The variability in the analgesic effect of the HB may necessitate supplementary analgesia. In our study, the HB displayed a wider, less predictable range of analgesic effect (VAS 0–5) than the CPB (VAS 0–3). The lack of predictability encountered in our study is in keeping with previous literature [5, 6, 11]. Similar to our data, Myderrizi et al. noted a mean VAS score of (2.25) [5]. Fathi et al. also described wide-ranging pain scores during the reduction of distal radius fractures after an ultrasound-guided hematoma block (numerical rating scale = 1–7) [12]. This is further reinforced in an article by Orbach et al., with a mean VAS range of (3–5.5) [6].

Yet it is worth mentioning that the degree of force in manipulation techniques is normally tailored to the nature of the fracture itself and the subsequently predicted difficulty in reduction. The latter may influence variation among pain scores in different studies. Our institutional practice of closed reduction attempts in all distal radius fractures enabled the inclusion of higher Frykman grades in our study. However, growing evidence supports a more selective approach in assessing which fractures may benefit from closed reduction [13, 14]. Fractures that possess some indication for operative management may be unlikely to benefit from closed attempts to restore acceptable radiographic parameters [15].

Further, our analysis has shown that a higher baseline pain score predicts greater pain during manipulation. This may reflect a higher sensitivity to pain in a specific subset of patients. Increasing age also exerted a statistically significant, yet inconsiderable effect on pain during manipulation.

Our results have reproduced Tageldin et al.’s [8] findings. The consistent pain scores also suggest that the technique is reproducible and requires only an adequate understanding of the technique, anatomy and administration of local anesthesia. The technique may be of particular use in cases where; hematomas are not present or difficult to access and in re-manipulations of older fractures in either the emergency or outpatient setting. In comparison to Bier’s block and procedural sedation, both techniques require fewer resources to perform, and are less likely to result in systemic complications [11, 16]. A similarly promising alternative is the wide-awake local anesthesia no tourniquet (WALANT) technique [17]. Although a potentially more experience-demanding technique compared to the CPB, its application in the painless surgical management of hand surgery and distal radius fracture fixation appears to be effective [18, 19]. Which perhaps further advocates for the value of periosteal infiltration in reducing fracture pain.
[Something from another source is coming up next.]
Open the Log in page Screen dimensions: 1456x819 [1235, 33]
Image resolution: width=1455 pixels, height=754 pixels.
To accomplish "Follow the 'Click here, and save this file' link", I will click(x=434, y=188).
An initial concern was the risk of neurovascular injury while entering the volar surface of the radius. However, no complications of this nature arose during close follow-up and examination. The CPB also offers the hypothetical advantage of providing distance from the fracture hematoma. Unlike the hematoma block which has the theoretical risk of converting a closed fracture into an open fracture by directly accessing the hematoma, thereby increasing the risk of infection, the CPB is performed 2–3 cm proximal to the hematoma site. Future direction should focus on operator experience-dependent reproducibility of the technique. Further, larger sample sizes should aim to uncover potential complications.

This study included a limited number of operators and did not take into account experience with the technique. There was no difference in definitive outcomes after reduction, which perhaps indicates the effectiveness of analgesia may not affect end-outcomes. However, this may be an artefact of relatively small sample size, and future research may benefit from matching fracture characteristics to assess outcomes accurately. While participants were unaware of the allocated blocks during administration, there was no feasible method of blinding the operators from the interventions, which is a potential source of bias.

Conclusion

The circumferential periosteal block offers a superior analgesic effect and a potentially equally safe alternative to the traditional hematoma block during manipulation of distal radius and ulna fractures.